▶ _Aim of the task_: Return exactly the lines below, starting with the one that has "This screenshot has height=1568, width=769." and going on through the one that has "The height and width of the screenshot is (645, 601).".

▶ _Materials provided_:
= Beginning of Section =

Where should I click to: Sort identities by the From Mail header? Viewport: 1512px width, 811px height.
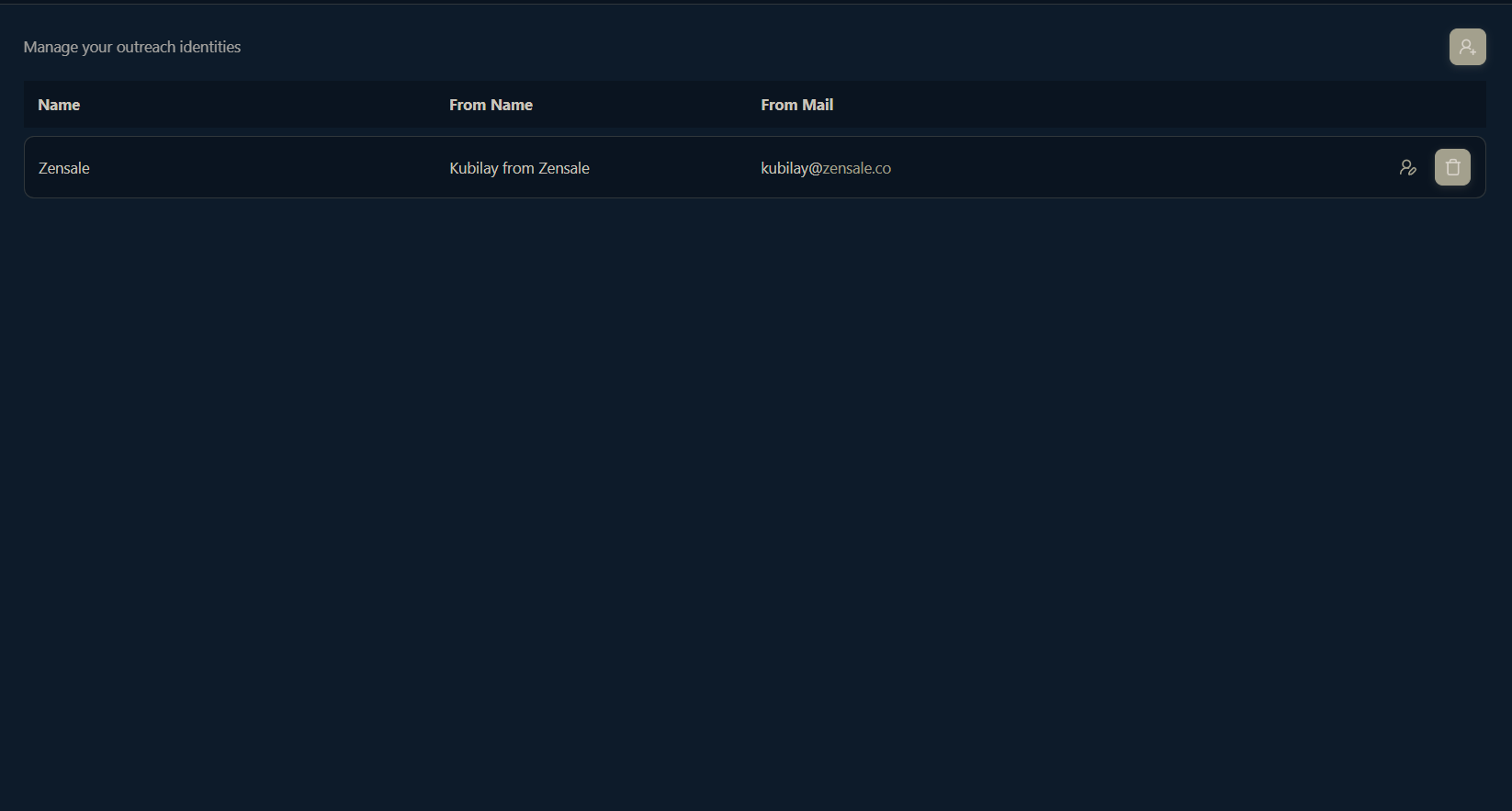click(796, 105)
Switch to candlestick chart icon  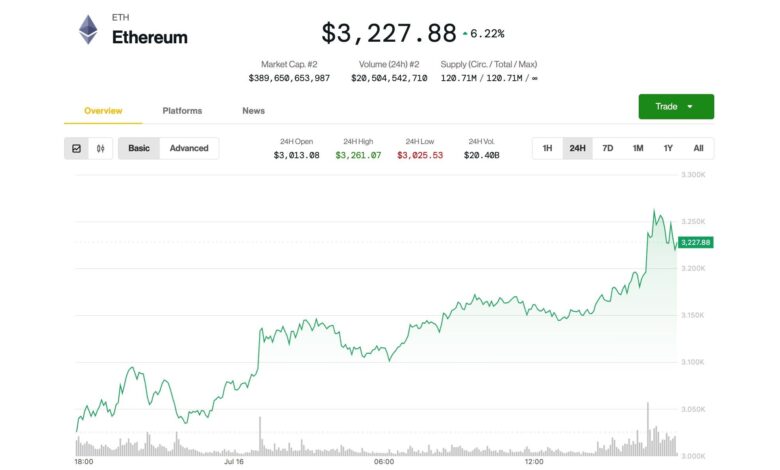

= End of Section =
= Beginning of Section =

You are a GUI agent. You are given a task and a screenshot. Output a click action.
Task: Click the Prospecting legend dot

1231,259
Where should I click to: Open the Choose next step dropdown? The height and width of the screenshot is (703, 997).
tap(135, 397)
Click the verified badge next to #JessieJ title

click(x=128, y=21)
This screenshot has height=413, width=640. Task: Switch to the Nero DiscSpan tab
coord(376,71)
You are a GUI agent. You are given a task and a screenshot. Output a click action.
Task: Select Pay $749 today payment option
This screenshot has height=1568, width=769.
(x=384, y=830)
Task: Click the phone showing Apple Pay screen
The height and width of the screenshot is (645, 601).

= End of Section =

▶ _Output for this task_:
This screenshot has height=1568, width=769.
(x=384, y=830)
Task: Click the phone showing Apple Pay screen
The height and width of the screenshot is (645, 601).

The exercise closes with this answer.